Plot Synopsis: His wife dead from poisoning and his chief warrior, Kurbsky, defected to the Poles, Ivan is lonely as he pursues a unified Russia with no foreign occupiers. Needing friendship, he brings to court Kolychev, now Philip the monk, and makes him metropolitan bishop of Moscow. Philip, however, takes his cues from the boyars and tries to bend Ivan to the will of the church. Ivan faces down Philip and lets loose his private force, the Oprichniks, on the boyars. Led by the Tsar's aunt, Euphrosyne, the boyers plot to assassinate Ivan and enthrone her son, Vladimir. At a banquet, Ivan mockingly crowns Vladimir and sends him in royal robes into the cathedral where the assassin awaits.

Amazon.com
Sergei Eisenstein's saga of Czar Ivan IV continues with the struggle for power and the use of secret police, a controversial segment that caused the film to be banned by Stalin in 1946 (the film was not released until 1958).
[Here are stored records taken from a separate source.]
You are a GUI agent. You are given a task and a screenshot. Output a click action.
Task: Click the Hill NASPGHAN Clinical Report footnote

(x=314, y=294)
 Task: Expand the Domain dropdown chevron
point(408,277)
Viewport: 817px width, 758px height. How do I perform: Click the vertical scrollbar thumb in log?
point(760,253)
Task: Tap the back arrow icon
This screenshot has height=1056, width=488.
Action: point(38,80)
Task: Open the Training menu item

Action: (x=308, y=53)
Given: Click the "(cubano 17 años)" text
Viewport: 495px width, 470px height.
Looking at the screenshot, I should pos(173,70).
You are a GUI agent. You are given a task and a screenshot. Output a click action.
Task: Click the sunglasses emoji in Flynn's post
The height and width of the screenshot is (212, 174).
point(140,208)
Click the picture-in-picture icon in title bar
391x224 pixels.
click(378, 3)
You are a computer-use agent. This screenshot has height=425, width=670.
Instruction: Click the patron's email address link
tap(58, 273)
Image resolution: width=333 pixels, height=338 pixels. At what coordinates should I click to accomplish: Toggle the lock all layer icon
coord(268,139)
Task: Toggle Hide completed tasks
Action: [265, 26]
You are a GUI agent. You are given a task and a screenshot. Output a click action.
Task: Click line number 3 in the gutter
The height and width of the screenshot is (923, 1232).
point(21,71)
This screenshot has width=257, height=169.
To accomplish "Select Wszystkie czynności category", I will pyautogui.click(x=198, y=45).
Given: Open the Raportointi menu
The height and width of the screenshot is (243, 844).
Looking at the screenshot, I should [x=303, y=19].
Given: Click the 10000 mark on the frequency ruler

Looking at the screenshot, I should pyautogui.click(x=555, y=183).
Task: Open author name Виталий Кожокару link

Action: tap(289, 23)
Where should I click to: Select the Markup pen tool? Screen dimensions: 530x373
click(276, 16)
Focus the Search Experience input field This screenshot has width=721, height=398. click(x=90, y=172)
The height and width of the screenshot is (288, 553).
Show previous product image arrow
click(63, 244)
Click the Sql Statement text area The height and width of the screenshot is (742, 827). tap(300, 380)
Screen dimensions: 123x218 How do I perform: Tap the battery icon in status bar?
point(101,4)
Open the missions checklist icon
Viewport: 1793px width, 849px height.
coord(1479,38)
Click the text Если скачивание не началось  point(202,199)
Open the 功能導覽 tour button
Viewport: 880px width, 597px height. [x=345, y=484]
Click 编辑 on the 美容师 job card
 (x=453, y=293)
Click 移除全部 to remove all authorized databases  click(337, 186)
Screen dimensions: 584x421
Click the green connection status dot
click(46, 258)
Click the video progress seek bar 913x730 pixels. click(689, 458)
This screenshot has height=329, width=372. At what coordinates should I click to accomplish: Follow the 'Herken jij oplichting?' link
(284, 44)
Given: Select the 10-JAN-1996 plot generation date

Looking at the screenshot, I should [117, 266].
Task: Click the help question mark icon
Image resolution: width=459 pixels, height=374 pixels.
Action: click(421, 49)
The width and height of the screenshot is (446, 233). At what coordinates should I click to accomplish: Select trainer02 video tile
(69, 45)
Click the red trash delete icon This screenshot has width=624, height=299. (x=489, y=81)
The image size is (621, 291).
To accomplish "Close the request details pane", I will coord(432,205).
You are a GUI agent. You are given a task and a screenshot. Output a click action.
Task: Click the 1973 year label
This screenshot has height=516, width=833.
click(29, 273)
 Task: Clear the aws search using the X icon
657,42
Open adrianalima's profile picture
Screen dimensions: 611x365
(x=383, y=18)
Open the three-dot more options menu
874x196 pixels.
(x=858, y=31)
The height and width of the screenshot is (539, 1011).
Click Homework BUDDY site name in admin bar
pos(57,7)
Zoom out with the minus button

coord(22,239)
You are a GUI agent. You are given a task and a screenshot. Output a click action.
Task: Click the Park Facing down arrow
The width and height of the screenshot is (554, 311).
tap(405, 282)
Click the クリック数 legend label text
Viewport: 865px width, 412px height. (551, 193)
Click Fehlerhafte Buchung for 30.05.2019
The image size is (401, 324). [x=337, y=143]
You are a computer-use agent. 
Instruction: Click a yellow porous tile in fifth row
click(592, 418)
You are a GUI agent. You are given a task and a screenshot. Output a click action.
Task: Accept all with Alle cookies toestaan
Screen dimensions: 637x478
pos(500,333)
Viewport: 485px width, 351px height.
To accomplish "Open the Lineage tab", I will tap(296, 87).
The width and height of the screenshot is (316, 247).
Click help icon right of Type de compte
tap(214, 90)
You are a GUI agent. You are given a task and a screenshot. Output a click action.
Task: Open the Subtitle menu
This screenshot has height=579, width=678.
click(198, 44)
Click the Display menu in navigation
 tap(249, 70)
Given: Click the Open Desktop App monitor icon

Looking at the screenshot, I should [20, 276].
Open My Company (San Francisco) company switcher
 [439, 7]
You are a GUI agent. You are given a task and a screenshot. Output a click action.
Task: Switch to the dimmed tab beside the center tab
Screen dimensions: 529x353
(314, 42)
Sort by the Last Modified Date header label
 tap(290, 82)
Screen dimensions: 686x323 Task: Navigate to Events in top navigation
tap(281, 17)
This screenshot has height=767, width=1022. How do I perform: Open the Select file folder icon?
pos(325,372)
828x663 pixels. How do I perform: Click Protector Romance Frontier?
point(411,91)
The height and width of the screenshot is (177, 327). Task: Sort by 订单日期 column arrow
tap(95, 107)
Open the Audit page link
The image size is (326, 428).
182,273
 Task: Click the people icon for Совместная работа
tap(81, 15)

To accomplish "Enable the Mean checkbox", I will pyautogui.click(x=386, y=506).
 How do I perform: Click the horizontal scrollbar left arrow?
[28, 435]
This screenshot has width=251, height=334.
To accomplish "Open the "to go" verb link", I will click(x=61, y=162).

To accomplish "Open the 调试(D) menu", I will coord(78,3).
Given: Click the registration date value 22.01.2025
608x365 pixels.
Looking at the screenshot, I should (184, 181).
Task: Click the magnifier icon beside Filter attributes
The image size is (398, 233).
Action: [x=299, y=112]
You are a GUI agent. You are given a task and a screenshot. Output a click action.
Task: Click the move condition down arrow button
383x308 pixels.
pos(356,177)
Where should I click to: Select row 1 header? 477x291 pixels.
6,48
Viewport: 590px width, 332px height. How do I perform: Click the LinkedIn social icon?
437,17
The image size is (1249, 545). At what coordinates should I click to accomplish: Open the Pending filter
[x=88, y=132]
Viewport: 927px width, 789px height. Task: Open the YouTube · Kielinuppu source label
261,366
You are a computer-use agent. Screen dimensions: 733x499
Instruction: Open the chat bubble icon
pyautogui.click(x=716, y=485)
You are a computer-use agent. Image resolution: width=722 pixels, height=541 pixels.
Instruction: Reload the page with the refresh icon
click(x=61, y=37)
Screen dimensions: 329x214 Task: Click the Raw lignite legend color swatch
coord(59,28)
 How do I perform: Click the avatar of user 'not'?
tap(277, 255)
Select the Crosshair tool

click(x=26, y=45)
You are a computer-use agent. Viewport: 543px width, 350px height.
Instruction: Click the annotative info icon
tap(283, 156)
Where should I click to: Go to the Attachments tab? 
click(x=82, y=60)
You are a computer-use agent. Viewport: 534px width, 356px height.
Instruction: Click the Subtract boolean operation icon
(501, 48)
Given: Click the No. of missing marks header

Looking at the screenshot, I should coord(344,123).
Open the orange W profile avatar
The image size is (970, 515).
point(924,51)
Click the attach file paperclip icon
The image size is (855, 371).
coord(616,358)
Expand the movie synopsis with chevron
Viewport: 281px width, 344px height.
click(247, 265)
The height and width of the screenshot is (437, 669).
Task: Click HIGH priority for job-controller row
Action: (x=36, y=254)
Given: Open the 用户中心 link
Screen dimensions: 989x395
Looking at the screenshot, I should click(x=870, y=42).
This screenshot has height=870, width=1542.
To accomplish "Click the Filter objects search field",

The predominantly black-and-white film features a banquet dance sequence in color. Obviously the two parts must be viewed as a whole to be fully appreciated. Many film historians consider this period in Eisenstein's career less interesting than his silent period because of a sentimental return to archaic forms (characteristic of Soviet society in the '30s and '40s). Perhaps it was just part of his maturity. --Bill Desowitz

DVD Description
Part Two of Sergei Eisenstein's two-part epic chronicling the life of the 16th Century Tsar, Ivan Grozny, is one of film's most artistic and absorbing creations. Over three years in the making, "Ivan the Terrible" features an operatic score by the esteemed Soviet composer Sergei Prokofiev.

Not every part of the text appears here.